Brian HERMANN (USA)
Dr. Hermann received his Ph.D. in 2005 from the University of Kansas in the Department of Molecular and Integrative Physiology and then undertook postdoctoral research at the University of Pittsburgh in the Magee-Womens Research Institute and the Center for Research in Reproductive Physiology. He started his lab at the University of Texas at San Antonio in 2011 with support from a K99/R00 Career Development Award from the NIH. Research in the Hermann lab revolves around spermatogonial stem cells (SSCs), which are adult stem cells responsible for sperm production throughout life in mammals and are essential for male fertility. The Hermann lab investigates the basic biology of SSCs, methods to maximize their ability to produce or regenerate spermatogenesis, and potential therapeutic strategies to address SSC-based male infertility. Current studies in the lab employ mouse models to elucidate the fundamental molecular and cellular mechanisms driving the SSC fate with a heavy focus on the role of transcriptional regulation. More recently, the Hermann lab has focused this question to the single-cell level. In a large collaborative study, they recently reported the most comprehensive single-cell transcriptome evaluation of mouse and human spermatogenic cells to date. These data revealed novel pathways involved in regulating SSC fate and facilitated diagnostic approaches to define spermatogenic defects.
Abstract
Characterizing Human Spermatogonial Stem Cells at the Single-cell Level
Spermatogenesis is a complex and dynamic cellular differentiation process critical to male reproduction and sustained by spermatogonial stem cells (SSCs). In 1994, Dr. Ralph Brinster and colleagues transplanted mouse SSCs into the seminiferous tubules of infertile recipient mice and observed donor spermatogenesis that was competent to produce progeny. SSC transplantation has since become the gold standard bioassay for experimental assessment of SSCs and may also have application to preserve and restore male fertility after iatrogenic insults. We previously established feasibility of this approach in rhesus macaques, providing the essential proof-of-principle for clinical translation. However, obtaining sufficient numbers of autologous SSCs for transplantation is a major barrier to successful application of SSC transplantation in the clinic and may require propagation (or even derivation) in vitro. Regardless of the source of putative human SSCs, though, validation of their phenotypic and functional characteristics prior to transplantation is warranted. A number recently published and ongoing studies have characterized populations of mouse spermatogonia highly enriched or depleted for SSCs in an effort to derive genome-wide gene expression and epigenome phenotypes correlated with stemness.
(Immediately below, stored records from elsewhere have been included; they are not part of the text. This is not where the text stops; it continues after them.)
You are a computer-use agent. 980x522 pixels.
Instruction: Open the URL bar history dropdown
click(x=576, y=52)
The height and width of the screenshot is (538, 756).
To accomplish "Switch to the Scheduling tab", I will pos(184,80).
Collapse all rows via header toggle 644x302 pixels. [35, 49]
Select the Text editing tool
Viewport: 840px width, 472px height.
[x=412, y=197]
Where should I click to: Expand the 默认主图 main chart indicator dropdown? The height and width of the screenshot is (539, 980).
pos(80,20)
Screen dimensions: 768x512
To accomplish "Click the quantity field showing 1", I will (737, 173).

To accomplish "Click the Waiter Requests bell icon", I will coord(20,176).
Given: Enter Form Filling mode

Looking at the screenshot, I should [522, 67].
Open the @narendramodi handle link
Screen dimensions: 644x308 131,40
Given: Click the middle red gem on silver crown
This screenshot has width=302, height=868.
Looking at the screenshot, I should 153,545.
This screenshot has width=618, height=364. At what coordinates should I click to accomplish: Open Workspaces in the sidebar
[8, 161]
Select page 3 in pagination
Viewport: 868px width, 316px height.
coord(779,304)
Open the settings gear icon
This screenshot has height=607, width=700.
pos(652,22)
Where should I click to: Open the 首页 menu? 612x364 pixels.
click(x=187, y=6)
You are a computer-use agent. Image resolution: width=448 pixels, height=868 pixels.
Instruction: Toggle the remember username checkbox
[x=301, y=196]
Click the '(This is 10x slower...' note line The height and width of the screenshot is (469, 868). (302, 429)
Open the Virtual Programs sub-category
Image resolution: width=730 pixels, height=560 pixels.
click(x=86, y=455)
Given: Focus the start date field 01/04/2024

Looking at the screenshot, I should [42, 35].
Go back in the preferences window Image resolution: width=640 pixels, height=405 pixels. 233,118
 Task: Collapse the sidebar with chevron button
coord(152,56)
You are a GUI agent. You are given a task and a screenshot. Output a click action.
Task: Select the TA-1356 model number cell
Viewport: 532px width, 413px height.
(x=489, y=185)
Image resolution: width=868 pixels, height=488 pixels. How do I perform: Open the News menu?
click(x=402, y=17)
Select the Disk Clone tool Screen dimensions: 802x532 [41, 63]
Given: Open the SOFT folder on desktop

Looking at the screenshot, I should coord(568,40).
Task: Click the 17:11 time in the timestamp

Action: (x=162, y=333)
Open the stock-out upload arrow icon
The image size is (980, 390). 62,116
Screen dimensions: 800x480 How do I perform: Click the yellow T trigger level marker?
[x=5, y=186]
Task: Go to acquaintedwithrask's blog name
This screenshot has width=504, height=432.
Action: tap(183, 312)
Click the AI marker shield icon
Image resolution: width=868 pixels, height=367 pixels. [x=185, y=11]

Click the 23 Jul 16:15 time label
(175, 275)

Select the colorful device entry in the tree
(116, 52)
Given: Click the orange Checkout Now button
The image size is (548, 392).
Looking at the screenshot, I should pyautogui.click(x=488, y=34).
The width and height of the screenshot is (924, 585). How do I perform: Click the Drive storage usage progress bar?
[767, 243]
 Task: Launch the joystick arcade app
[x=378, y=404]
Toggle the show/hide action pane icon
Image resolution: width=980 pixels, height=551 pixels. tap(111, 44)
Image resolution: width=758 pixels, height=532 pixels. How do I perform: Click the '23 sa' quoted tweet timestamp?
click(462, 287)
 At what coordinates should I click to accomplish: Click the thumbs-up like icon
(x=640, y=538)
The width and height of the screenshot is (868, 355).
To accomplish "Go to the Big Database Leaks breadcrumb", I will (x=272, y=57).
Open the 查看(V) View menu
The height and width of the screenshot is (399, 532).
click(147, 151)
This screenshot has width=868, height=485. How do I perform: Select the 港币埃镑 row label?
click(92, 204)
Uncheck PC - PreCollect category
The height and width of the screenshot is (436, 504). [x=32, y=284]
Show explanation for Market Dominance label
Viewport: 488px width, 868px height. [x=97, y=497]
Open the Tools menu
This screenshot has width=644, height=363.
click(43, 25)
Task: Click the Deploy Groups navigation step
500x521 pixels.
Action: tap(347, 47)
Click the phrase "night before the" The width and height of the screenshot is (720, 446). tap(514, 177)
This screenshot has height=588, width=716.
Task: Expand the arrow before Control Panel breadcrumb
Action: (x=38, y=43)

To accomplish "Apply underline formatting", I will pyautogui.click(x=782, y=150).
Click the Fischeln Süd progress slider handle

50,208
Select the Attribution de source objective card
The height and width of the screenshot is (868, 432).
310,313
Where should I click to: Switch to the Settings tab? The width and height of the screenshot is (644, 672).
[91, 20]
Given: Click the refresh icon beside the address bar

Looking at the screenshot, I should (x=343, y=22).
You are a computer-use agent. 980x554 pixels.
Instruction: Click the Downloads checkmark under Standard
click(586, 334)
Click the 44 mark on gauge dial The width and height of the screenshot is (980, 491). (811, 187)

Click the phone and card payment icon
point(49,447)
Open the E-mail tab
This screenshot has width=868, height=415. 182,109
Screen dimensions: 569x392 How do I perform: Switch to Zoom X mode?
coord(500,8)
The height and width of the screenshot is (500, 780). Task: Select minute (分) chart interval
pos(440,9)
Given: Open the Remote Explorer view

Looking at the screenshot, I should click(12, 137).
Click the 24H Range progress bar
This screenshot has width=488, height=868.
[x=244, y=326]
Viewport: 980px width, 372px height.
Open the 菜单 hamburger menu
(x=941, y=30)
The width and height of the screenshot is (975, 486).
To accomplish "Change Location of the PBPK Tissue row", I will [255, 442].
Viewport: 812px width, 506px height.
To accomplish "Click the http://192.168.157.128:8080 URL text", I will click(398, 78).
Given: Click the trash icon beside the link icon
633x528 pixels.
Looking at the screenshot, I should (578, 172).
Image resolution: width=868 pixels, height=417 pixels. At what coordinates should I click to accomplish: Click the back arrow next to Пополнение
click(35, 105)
To similarly characterize likely human SSCs, where definitive knowledge of SSC identity is absent due to lack of an assay, we recently catalogued single-cell transcriptomes from >62,000 individual spermatogenic cells, including spermatogonia, from immature and adult mice and adult humans. This allowed us to resolve human SSC and progenitor spermatogonia based on comparison to gene expression patterns in subpopulations of transplantation-validated mouse SSCs and progenitor spermatogonia. These transcriptome datasets provide an information-rich resource for studies of SSCs, including the elucidation of putative novel regulators of SSC fate, which may be useful for diagnosing or treating male infertility, developing male contraceptive strategies, as well as defining the gene expression roadmap to be emulated in efforts to achieve spermatogenesis in vitro.